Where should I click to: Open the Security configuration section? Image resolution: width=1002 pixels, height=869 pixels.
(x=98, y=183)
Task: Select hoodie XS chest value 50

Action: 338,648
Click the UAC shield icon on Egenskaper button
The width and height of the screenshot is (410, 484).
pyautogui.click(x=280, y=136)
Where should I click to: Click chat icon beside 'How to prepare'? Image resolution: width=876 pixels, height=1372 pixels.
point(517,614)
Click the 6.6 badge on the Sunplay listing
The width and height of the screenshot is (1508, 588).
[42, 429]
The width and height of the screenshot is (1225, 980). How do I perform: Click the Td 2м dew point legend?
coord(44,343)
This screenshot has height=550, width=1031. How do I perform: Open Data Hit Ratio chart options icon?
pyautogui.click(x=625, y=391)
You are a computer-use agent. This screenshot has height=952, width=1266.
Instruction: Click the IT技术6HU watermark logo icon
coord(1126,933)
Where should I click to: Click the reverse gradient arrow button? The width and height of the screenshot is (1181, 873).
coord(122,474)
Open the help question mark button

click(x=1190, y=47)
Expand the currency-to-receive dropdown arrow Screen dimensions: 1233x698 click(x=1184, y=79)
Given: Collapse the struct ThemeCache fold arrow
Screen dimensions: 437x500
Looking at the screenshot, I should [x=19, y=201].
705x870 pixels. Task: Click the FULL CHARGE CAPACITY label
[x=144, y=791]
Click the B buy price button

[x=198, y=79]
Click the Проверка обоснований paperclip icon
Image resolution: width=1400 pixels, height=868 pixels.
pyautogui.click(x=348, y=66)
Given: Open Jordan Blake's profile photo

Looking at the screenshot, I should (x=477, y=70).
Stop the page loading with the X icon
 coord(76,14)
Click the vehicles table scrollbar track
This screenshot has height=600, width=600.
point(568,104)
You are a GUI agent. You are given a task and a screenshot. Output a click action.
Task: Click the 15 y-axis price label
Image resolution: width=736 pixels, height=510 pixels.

═══

Retype every line of the material exactly.

Response:
Where should I click to: Open the Security configuration section? Image resolution: width=1002 pixels, height=869 pixels.
(x=98, y=183)
Task: Select hoodie XS chest value 50

Action: 338,648
Click the UAC shield icon on Egenskaper button
The width and height of the screenshot is (410, 484).
pyautogui.click(x=280, y=136)
Where should I click to: Click chat icon beside 'How to prepare'? Image resolution: width=876 pixels, height=1372 pixels.
point(517,614)
Click the 6.6 badge on the Sunplay listing
The width and height of the screenshot is (1508, 588).
[42, 429]
The width and height of the screenshot is (1225, 980). How do I perform: Click the Td 2м dew point legend?
coord(44,343)
This screenshot has height=550, width=1031. How do I perform: Open Data Hit Ratio chart options icon?
pyautogui.click(x=625, y=391)
You are a computer-use agent. This screenshot has height=952, width=1266.
Instruction: Click the IT技术6HU watermark logo icon
coord(1126,933)
Where should I click to: Click the reverse gradient arrow button? The width and height of the screenshot is (1181, 873).
coord(122,474)
Open the help question mark button

click(x=1190, y=47)
Expand the currency-to-receive dropdown arrow Screen dimensions: 1233x698 click(x=1184, y=79)
Given: Collapse the struct ThemeCache fold arrow
Screen dimensions: 437x500
Looking at the screenshot, I should [x=19, y=201].
705x870 pixels. Task: Click the FULL CHARGE CAPACITY label
[x=144, y=791]
Click the B buy price button

[x=198, y=79]
Click the Проверка обоснований paperclip icon
Image resolution: width=1400 pixels, height=868 pixels.
pyautogui.click(x=348, y=66)
Given: Open Jordan Blake's profile photo

Looking at the screenshot, I should (x=477, y=70).
Stop the page loading with the X icon
 coord(76,14)
Click the vehicles table scrollbar track
This screenshot has height=600, width=600.
point(568,104)
You are a GUI agent. You are given a task and a screenshot. Output a click action.
Task: Click the 15 y-axis price label
Image resolution: width=736 pixels, height=510 pixels.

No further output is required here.